• **Provided text**:
There are several interlocking arguments that frame Discordant Democracy. First, Patch is interested in the place of sound and emotion within political philosophy and cultural theory. Second, in turning his attention to the specific sounds of campaigns, Patch inverts the usual contrast between meaningless noise and meaningful signals. Noise, Patch argues, is the signal of campaigns. Finally, once we recognize that noise is a crucial signal of campaign success, Patch goes on to argue that the “populist sensorium” that characterizes recent campaigns are rooted in affects that bring about new and sometimes unexpected subjectivities. When tracing the affective quality of campaigns through sound, Patch allows himself to “get spun” like other campaign workers.

The concept of ‘spin’ is central in the ethnography. Chapter Two centers on the ethnographic stance as a mimetic method, which in this case mimes the notion of spin. In employing this mimetic device, Patch produces a text that “seeks a close contact with its object…It is never an exact replication or reproduction, it is a constant becoming” (p.30). Asking the reader to come along with him and “to spin”, Patch addresses his audience as a flaneur, a browser, someone who might like one theory and not another, and be able to skim across them all. In the writing, Patch conveys snippets of campaign life in the form of italicized fieldnote-like narratives.  Consider Patch’s description of the “spin room” following one of the debates between Barack Obama and Hillary Clinton:

We were assigned to an expert and accompanied them around the spin room with their identifying signage so reporters looking for a quote or an angle would spot them and ask them questions on the record…. In these encounters, we are the gears in the machine, being spun and spinning, taking the kinetic energy of affect, and converting it into political motion.” (p.21)

• **Data provided**:
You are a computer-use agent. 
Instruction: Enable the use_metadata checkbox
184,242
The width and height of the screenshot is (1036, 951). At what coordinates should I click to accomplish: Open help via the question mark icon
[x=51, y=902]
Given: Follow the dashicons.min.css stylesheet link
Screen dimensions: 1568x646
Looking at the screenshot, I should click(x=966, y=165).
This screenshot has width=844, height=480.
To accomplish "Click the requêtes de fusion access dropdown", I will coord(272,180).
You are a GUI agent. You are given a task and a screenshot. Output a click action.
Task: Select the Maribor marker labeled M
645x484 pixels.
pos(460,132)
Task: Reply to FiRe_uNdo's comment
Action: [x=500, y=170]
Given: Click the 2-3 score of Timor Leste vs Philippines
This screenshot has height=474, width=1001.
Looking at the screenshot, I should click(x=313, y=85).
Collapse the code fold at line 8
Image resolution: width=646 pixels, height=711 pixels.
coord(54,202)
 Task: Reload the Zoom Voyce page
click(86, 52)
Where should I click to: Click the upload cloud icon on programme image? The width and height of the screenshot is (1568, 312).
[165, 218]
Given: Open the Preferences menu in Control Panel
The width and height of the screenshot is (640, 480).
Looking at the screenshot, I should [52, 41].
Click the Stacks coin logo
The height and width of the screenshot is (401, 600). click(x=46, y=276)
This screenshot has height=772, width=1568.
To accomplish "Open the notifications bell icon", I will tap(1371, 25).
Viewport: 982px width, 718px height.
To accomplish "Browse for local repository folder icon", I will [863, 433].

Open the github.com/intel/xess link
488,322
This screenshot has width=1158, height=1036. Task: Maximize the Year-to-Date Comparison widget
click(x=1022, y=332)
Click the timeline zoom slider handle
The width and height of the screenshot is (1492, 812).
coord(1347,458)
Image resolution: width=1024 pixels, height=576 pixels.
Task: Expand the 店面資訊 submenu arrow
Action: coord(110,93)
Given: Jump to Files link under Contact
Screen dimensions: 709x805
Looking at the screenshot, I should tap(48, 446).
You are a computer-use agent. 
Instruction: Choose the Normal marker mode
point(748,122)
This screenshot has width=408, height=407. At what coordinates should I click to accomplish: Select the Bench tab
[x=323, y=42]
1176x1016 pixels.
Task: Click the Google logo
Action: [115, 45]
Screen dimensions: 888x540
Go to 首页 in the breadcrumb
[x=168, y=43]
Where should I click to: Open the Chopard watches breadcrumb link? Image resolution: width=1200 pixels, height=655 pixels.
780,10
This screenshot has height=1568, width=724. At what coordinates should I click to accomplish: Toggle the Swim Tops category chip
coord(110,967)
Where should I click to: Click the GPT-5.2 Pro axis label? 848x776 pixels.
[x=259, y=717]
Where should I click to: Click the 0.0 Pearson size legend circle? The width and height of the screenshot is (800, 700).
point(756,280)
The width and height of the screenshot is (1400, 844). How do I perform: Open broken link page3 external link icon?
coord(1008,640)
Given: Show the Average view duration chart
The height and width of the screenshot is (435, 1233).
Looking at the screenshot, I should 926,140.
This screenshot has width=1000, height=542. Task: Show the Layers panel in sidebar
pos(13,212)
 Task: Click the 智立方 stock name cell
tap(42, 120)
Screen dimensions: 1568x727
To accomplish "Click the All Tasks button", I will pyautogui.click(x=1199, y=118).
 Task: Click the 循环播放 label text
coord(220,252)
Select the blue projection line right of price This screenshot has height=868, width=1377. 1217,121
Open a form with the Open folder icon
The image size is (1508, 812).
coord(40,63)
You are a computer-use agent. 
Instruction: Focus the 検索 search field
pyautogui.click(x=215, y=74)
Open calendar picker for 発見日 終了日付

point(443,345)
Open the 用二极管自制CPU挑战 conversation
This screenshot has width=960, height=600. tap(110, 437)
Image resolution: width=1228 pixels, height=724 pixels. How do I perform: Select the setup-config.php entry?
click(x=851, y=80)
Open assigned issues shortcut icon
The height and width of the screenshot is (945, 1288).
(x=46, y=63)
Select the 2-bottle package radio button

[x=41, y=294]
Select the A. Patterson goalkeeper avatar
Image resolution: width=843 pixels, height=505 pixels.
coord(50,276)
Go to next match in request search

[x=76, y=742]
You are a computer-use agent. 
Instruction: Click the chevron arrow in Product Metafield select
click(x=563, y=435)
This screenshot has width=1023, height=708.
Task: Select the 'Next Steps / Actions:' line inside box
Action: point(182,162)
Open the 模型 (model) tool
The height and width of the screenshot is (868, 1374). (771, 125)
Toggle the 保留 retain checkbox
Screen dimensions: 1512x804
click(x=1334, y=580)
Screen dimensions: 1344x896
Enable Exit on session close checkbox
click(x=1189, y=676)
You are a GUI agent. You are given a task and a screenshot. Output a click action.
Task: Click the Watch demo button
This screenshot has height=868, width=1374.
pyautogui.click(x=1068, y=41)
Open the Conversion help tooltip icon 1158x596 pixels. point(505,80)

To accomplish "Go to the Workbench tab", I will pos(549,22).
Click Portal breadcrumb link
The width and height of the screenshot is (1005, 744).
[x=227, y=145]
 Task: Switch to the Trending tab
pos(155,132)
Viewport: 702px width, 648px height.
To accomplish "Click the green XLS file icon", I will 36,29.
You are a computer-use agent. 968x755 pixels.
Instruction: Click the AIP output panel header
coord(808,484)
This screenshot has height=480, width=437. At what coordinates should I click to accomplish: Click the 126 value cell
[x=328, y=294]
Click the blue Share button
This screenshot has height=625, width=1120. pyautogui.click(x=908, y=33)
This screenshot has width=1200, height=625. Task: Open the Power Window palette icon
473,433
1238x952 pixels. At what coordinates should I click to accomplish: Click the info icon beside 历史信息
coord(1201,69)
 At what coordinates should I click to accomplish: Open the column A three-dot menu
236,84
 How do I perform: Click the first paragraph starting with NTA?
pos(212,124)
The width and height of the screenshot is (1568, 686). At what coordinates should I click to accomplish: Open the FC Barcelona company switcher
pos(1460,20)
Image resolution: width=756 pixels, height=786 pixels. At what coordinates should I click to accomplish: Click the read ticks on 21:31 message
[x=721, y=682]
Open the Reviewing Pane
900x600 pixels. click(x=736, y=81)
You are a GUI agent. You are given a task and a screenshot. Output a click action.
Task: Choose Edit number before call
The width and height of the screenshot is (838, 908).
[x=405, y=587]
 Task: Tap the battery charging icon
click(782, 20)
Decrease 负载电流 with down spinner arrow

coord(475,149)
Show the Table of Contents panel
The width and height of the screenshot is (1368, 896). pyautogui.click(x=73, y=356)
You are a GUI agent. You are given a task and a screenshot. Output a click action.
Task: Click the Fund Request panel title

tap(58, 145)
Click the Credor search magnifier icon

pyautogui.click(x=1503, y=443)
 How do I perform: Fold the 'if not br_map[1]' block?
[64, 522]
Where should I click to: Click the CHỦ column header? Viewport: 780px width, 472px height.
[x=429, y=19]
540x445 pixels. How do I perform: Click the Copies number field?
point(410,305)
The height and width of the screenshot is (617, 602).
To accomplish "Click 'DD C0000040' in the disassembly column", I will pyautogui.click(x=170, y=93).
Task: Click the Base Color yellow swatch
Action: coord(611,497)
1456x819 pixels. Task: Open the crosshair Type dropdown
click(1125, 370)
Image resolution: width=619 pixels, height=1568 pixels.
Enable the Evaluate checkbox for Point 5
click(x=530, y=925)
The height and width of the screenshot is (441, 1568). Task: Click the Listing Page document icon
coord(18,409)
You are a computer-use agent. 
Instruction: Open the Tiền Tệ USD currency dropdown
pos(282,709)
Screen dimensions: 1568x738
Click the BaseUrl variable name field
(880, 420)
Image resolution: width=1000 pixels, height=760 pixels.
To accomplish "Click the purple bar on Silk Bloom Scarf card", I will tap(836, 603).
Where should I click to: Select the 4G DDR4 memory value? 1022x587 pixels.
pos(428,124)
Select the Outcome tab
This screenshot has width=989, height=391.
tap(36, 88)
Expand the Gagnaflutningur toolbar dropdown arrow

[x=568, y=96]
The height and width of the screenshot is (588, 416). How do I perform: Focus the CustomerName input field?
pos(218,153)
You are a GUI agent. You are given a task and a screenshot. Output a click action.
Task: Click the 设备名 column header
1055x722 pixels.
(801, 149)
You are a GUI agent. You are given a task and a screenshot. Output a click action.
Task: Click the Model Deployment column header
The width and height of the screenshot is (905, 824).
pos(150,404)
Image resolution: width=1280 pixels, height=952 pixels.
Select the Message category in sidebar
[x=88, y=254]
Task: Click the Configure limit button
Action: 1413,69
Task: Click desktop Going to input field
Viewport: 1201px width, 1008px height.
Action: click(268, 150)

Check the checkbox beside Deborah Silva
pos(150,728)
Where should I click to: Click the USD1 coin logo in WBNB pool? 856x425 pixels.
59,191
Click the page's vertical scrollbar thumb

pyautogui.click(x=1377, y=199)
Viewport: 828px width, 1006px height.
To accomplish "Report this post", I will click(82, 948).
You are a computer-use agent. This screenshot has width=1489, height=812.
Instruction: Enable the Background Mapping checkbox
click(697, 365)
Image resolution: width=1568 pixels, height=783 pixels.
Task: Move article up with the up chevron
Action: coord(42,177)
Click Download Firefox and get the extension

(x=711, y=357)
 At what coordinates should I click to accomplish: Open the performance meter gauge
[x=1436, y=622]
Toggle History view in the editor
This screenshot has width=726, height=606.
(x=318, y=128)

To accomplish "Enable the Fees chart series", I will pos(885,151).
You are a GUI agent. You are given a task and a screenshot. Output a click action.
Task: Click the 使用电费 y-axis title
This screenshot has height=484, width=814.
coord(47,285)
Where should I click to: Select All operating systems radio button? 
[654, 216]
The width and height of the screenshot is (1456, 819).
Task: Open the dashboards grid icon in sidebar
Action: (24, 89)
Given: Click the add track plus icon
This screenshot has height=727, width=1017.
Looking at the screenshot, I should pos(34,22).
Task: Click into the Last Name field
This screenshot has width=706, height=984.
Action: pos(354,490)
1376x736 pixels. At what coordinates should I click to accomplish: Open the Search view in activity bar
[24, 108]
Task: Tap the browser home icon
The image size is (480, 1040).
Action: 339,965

• **Work required**: Carry on the review of Discordant Democracy after its final sentence, keeping its tone and focus.

• **Output**:
I found myself drawn into these passages, yet desiring more integration with the heavy and, at times obtuse, theoretical sections. But perhaps that disjuncture provides a glimpse into what it feels like to be inside the spin machine.

Sound and Emotion in Political Campaigns

Discordant Democracy follows the usual separation between sound and vision in much literature on the senses. In Chapter Three, ‘The Campaign as Modern Magic,’ Patch turns to the ear and sound as the site of enchantment, engagement, and religion in contrast to the rationalism and distance presumed of the eye and visuality. Sound helps understand the social extension of participatory democracy, just as soundwaves spread out from their source and with amplifying devices extend much further than the eye can see, crossing material boundaries in ways that light waves cannot. Thus, to understand the rise of figures like Barack Obama, Bernie Sanders, and Donald Trump, whose campaigns were dominated by a contagious affective tone (at varying sides of the political spectrum), Patch argues that we need to move away from older theories of democratic politics that emphasize reading the press or laws (vision) over oral, charismatic speakers (sound). Modern campaigns are like magic shows, Patch suggests; illusion, deception, myth and mysticism are at work in both.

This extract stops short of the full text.